[Click-target data]
──────
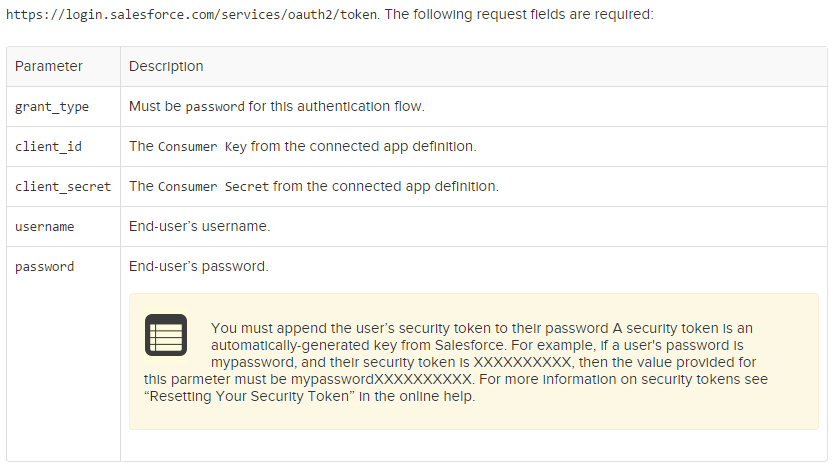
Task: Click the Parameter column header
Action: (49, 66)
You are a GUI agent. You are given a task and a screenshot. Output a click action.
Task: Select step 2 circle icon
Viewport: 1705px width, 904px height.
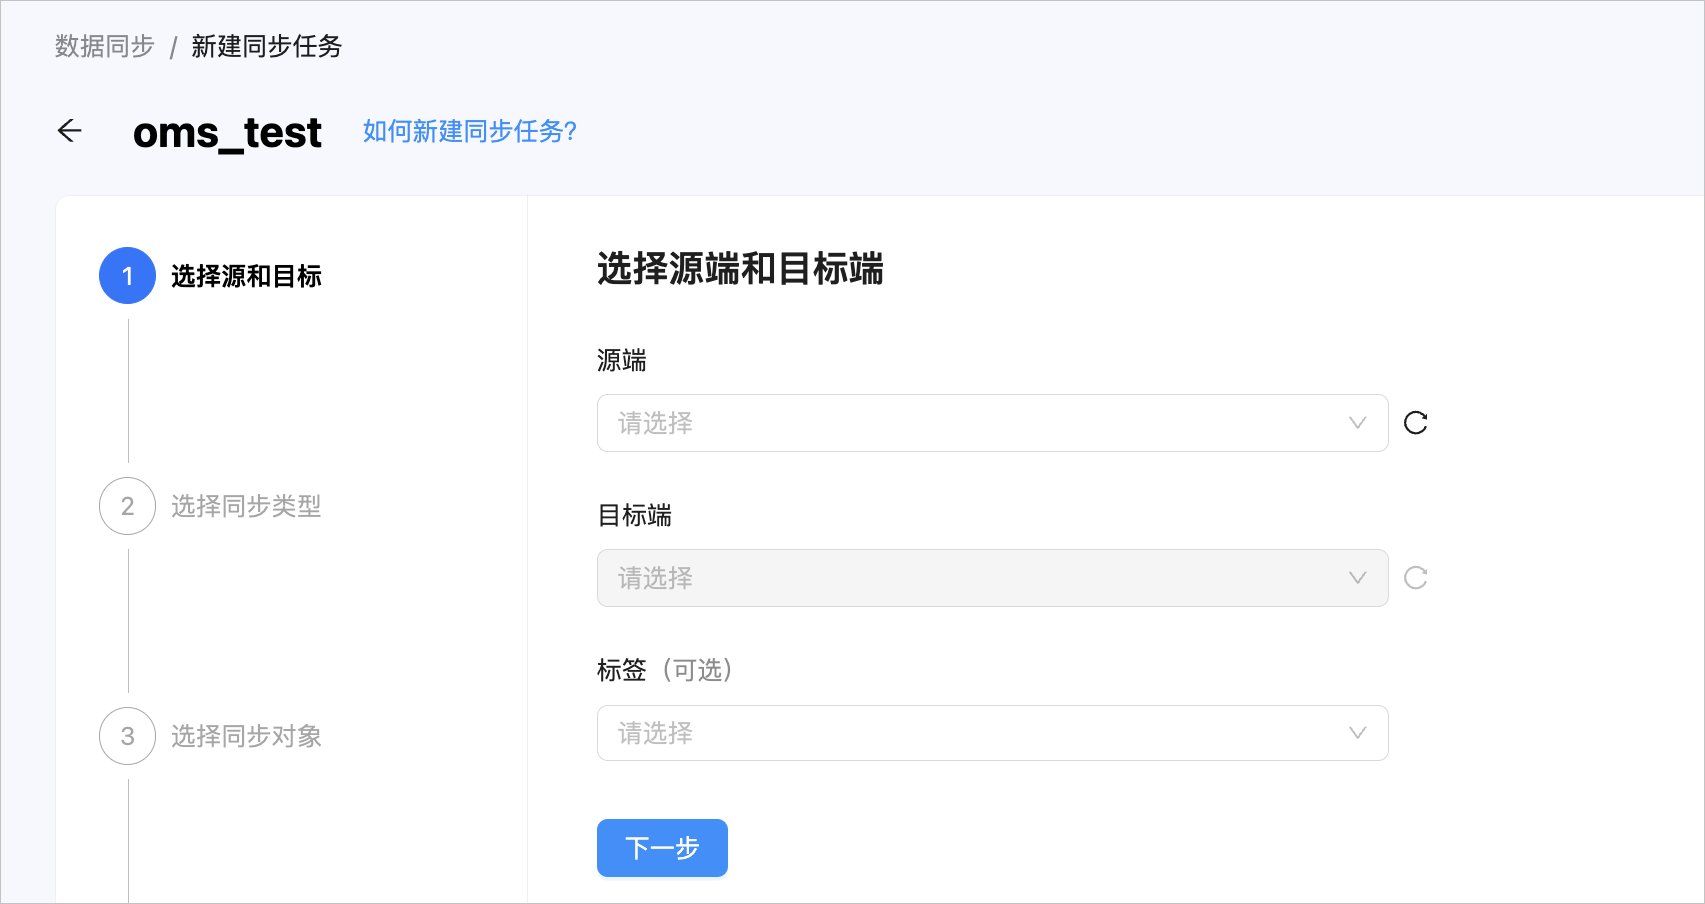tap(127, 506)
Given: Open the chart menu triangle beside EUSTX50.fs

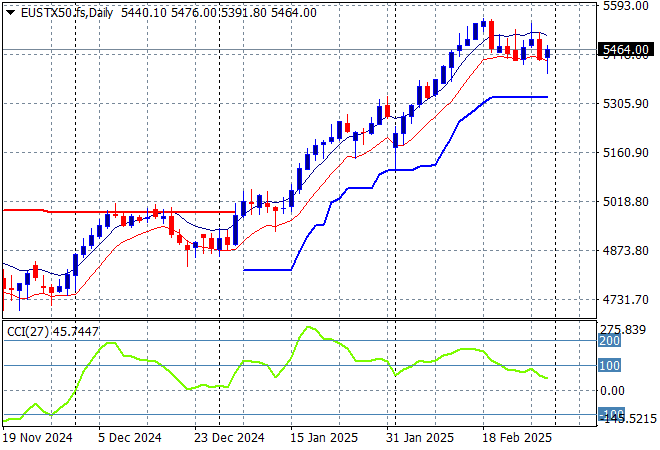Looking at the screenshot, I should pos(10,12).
──────
> **Stated task**
Please update the records above by changing "Viewport" to "Screen size", leaving everything else as it is. Leave the pictures out of the answer.

> **Solved exercise**
Task: Click the Parameter column header
Action: (49, 66)
You are a GUI agent. You are given a task and a screenshot. Output a click action.
Task: Select step 2 circle icon
Screen size: 1705px width, 904px height.
tap(127, 506)
Given: Open the chart menu triangle beside EUSTX50.fs

Looking at the screenshot, I should pos(10,12).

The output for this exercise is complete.